We first merge the 1kg data and sample data into a single file and perform a joint PCA.

ref_pfile=/path/to/1kg/all_chr    # path to 1kg pgen file (all chromosomes)
sample_pfile=/path/to/sample/all_chr # path to sample pgen file (all chromosomes)
out_dir=/path/to/joint-pca    # path to output directory

# merge 1kg dataset and sample dataset
admix pfile-merge-indiv \
    --pfile1 ${ref_pfile} \
    --pfile2 ${sample_pfile} \
    --out ${out_dir}/merged

# perform PCA (you may want to remove the 'approx' modifier if you don't have many samples in your data set (<5,000 individuals))
plink2 --bfile ${out_dir}/merged \
    --pca approx \
    --out ${out_dir}/merged_pca

Then we plot the joint PCA results.

admix plot-joint-pca \
    --ref-pfile ${ref_pfile} \
    --pca-prefix ${out_dir}/merged_pca \
    --out ${out_dir}/merged_pca

And we select admixed individuals based on PC.

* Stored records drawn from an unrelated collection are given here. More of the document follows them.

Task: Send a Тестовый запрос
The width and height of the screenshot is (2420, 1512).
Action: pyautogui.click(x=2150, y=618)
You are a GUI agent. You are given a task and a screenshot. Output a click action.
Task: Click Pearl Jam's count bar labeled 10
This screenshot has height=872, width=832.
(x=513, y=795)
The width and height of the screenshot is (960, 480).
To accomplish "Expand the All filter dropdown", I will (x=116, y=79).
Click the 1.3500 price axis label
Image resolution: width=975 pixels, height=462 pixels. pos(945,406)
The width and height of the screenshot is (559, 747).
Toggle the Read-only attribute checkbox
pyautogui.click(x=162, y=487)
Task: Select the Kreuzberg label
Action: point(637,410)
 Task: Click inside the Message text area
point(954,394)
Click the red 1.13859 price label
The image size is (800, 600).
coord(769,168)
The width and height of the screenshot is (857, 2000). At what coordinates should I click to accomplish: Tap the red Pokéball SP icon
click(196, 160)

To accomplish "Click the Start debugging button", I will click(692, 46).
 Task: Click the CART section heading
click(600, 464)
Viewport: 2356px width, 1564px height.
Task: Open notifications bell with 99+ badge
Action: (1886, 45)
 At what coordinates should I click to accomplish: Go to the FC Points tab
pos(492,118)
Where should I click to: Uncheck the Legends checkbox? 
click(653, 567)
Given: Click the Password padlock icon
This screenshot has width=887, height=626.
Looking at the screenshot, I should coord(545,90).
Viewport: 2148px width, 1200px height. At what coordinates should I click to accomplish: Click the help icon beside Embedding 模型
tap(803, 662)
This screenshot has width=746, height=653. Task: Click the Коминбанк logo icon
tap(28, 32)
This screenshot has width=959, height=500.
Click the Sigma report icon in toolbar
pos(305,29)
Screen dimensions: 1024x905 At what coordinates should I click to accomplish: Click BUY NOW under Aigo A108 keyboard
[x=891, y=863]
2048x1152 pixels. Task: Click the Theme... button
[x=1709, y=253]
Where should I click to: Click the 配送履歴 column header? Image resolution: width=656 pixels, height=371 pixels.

admix select-admix-indiv \
    --ref-pfile ${ref_pfile} \
    --pca-prefix ${out_dir}/merged_pca \
    --superpop1 EUR --superpop2 AFR \
    --exclude-pop2 ASW,ACB \
    --out ${out_dir}/selected_admix

And create new plink2 files

for chrom in $(seq 1 22); do
    plink2 \
        --pfile /path/to/sample/chr${chrom} \
        --keep ${out_dir}/selected_admix.indiv \
        --make-pgen --out /path/to/sample/admix/chr${chrom} \
        --maf 0.005 \
        --memory 24000
done

Step 2: run RFmix#

Step 2.1: download and compile RFmix#

Follow https://github.com/slowkoni/rfmix#building-rfmix to build the rfmix executables.

Step 2.2: run RFmix#

Now we will run RFmix to infer local ancestry for your genotype file (see how to prepare the genotype file in Prepare dataset section).

## Specify constants
chrom=XX # this script should be ran 1 chromosome at a time
REF_DIR=/path/to/1kg/ # see step 1, set it to the root directory containing metadata/ pgen/ vcf/
RFMIX=/path/to/rfmix_exe # see above to download and compile rfmix executables

pfile=/path/to/your-plink2-file # see "Prepare dataset" section
out_prefix=/path/to/output/chr${chrom} # output prefix

## convert pfile to vcf because RFmix takes vcf as input
plink2 \
    --pfile ${pfile} \
    --chr ${chrom} \
    --output-chr 26 \
    --export vcf bgz \
    --out ${out_prefix}.tmp

tabix -p vcf ${out_prefix}.tmp.vcf.gz

## Filter reference samples
# extract 1st column (sample name) and 2nd column (populations)
# Here, we use CEU, YRI, PEL for reference populations for Latino populations
# NOTE: it is up to your choice what reference populations to use
# e.g., For local ancestry inference of European-African admixed individuals, we 
# recommend using CEU, YRI only.
awk '$2=="CEU" || $2=="YRI" || $2=="PEL" {print $1 "\t" $2}' \
    ${REF_DIR}/metadata/unrelated_sample.tsv >${out_prefix}.tmp.sample_map.tsv

## run RFmix
${RFMIX} \
    -f ${out_prefix}.tmp.vcf.gz \
    -r ${REF_DIR}/vcf/chr${chrom}.vcf.gz \
    -m ${out_prefix}.tmp.sample_map.tsv \
    -g ${REF_DIR}/metadata/genetic_map/chr${chrom}.tsv \
    --chromosome=${chrom} \
    -o ${out_prefix}

## Remove temporary files
# .sis file corresponds to XX
# .fb file corresponds to XX
rm ${out_prefix}*tmp*
rm ${out_prefix}.sis.tsv
rm ${out_prefix}.fb.tsv

After you finish this step, you can proceed to the rest of preparing the dataset.